• [What is needed] Reproduce every line of the records below verbatim, without changing, adding, or dropping anything.

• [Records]
┄┄┄┄┄┄┄┄┄┄

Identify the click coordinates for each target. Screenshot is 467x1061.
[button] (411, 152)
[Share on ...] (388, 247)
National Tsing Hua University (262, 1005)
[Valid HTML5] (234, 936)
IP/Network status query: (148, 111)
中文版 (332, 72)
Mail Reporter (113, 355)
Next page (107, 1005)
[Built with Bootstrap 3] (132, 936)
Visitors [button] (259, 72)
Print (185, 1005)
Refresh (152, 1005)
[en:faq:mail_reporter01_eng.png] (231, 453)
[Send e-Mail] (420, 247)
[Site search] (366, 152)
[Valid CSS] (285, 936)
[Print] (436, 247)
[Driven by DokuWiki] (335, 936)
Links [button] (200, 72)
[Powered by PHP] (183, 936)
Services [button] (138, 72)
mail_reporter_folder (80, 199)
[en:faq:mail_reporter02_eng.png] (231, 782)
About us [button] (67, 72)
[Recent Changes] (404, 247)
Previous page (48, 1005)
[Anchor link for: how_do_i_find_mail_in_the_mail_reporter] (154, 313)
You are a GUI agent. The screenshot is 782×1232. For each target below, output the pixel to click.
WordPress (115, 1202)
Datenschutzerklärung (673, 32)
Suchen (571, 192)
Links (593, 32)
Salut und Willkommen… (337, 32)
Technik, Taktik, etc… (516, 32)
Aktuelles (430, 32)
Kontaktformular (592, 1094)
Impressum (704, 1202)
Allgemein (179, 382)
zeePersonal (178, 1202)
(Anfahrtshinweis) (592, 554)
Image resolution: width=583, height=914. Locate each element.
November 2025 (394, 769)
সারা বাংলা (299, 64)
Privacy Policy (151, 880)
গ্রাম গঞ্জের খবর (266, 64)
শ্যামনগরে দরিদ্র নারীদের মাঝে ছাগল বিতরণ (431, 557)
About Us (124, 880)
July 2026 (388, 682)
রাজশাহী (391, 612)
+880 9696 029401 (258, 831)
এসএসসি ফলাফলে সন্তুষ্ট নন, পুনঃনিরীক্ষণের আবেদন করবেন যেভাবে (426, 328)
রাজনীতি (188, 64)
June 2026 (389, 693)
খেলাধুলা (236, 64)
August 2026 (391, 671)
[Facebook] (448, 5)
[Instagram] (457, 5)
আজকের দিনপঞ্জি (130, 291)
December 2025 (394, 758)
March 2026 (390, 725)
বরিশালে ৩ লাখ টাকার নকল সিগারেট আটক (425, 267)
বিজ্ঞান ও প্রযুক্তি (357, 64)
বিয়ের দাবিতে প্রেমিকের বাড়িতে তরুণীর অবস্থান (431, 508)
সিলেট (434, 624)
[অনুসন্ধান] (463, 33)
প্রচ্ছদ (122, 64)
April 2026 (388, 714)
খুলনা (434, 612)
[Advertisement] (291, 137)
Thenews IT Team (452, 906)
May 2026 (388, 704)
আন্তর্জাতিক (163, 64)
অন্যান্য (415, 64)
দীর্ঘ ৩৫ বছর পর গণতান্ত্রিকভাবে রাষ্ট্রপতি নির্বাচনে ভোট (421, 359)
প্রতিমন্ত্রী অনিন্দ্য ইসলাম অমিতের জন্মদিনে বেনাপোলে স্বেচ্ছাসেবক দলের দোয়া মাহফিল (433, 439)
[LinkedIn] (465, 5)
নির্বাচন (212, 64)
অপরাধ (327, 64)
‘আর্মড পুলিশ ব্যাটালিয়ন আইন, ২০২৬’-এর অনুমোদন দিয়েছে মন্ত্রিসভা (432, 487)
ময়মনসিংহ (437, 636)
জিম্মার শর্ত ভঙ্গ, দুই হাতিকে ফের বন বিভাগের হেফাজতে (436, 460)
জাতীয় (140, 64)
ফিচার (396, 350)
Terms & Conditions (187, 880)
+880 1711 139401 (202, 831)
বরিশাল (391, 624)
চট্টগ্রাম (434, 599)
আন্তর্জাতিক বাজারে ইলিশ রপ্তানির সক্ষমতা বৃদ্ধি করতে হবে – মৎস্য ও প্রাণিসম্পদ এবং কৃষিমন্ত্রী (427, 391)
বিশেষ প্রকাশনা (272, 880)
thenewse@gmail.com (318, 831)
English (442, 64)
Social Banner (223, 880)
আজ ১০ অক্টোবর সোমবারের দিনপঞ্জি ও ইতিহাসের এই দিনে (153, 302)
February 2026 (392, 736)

┄┄┄┄┄┄┄┄┄┄

• [Task answer]
Identify the click coordinates for each target. Screenshot is 467x1061.
[button] (411, 152)
[Share on ...] (388, 247)
National Tsing Hua University (262, 1005)
[Valid HTML5] (234, 936)
IP/Network status query: (148, 111)
中文版 (332, 72)
Mail Reporter (113, 355)
Next page (107, 1005)
[Built with Bootstrap 3] (132, 936)
Visitors [button] (259, 72)
Print (185, 1005)
Refresh (152, 1005)
[en:faq:mail_reporter01_eng.png] (231, 453)
[Send e-Mail] (420, 247)
[Site search] (366, 152)
[Valid CSS] (285, 936)
[Print] (436, 247)
[Driven by DokuWiki] (335, 936)
Links [button] (200, 72)
[Powered by PHP] (183, 936)
Services [button] (138, 72)
mail_reporter_folder (80, 199)
[en:faq:mail_reporter02_eng.png] (231, 782)
About us [button] (67, 72)
[Recent Changes] (404, 247)
Previous page (48, 1005)
[Anchor link for: how_do_i_find_mail_in_the_mail_reporter] (154, 313)
You are a GUI agent. The screenshot is 782×1232. For each target below, output the pixel to click.
WordPress (115, 1202)
Datenschutzerklärung (673, 32)
Suchen (571, 192)
Links (593, 32)
Salut und Willkommen… (337, 32)
Technik, Taktik, etc… (516, 32)
Aktuelles (430, 32)
Kontaktformular (592, 1094)
Impressum (704, 1202)
Allgemein (179, 382)
zeePersonal (178, 1202)
(Anfahrtshinweis) (592, 554)
Image resolution: width=583, height=914. Locate each element.
November 2025 (394, 769)
সারা বাংলা (299, 64)
Privacy Policy (151, 880)
গ্রাম গঞ্জের খবর (266, 64)
শ্যামনগরে দরিদ্র নারীদের মাঝে ছাগল বিতরণ (431, 557)
About Us (124, 880)
July 2026 (388, 682)
রাজশাহী (391, 612)
+880 9696 029401 (258, 831)
এসএসসি ফলাফলে সন্তুষ্ট নন, পুনঃনিরীক্ষণের আবেদন করবেন যেভাবে (426, 328)
রাজনীতি (188, 64)
June 2026 (389, 693)
খেলাধুলা (236, 64)
August 2026 (391, 671)
[Facebook] (448, 5)
[Instagram] (457, 5)
আজকের দিনপঞ্জি (130, 291)
December 2025 (394, 758)
March 2026 (390, 725)
বরিশালে ৩ লাখ টাকার নকল সিগারেট আটক (425, 267)
বিজ্ঞান ও প্রযুক্তি (357, 64)
বিয়ের দাবিতে প্রেমিকের বাড়িতে তরুণীর অবস্থান (431, 508)
সিলেট (434, 624)
[অনুসন্ধান] (463, 33)
প্রচ্ছদ (122, 64)
April 2026 (388, 714)
খুলনা (434, 612)
[Advertisement] (291, 137)
Thenews IT Team (452, 906)
May 2026 (388, 704)
আন্তর্জাতিক (163, 64)
অন্যান্য (415, 64)
দীর্ঘ ৩৫ বছর পর গণতান্ত্রিকভাবে রাষ্ট্রপতি নির্বাচনে ভোট (421, 359)
প্রতিমন্ত্রী অনিন্দ্য ইসলাম অমিতের জন্মদিনে বেনাপোলে স্বেচ্ছাসেবক দলের দোয়া মাহফিল (433, 439)
[LinkedIn] (465, 5)
নির্বাচন (212, 64)
অপরাধ (327, 64)
‘আর্মড পুলিশ ব্যাটালিয়ন আইন, ২০২৬’-এর অনুমোদন দিয়েছে মন্ত্রিসভা (432, 487)
ময়মনসিংহ (437, 636)
জিম্মার শর্ত ভঙ্গ, দুই হাতিকে ফের বন বিভাগের হেফাজতে (436, 460)
জাতীয় (140, 64)
ফিচার (396, 350)
Terms & Conditions (187, 880)
+880 1711 139401 (202, 831)
বরিশাল (391, 624)
চট্টগ্রাম (434, 599)
আন্তর্জাতিক বাজারে ইলিশ রপ্তানির সক্ষমতা বৃদ্ধি করতে হবে – মৎস্য ও প্রাণিসম্পদ এবং কৃষিমন্ত্রী (427, 391)
বিশেষ প্রকাশনা (272, 880)
thenewse@gmail.com (318, 831)
English (442, 64)
Social Banner (223, 880)
আজ ১০ অক্টোবর সোমবারের দিনপঞ্জি ও ইতিহাসের এই দিনে (153, 302)
February 2026 (392, 736)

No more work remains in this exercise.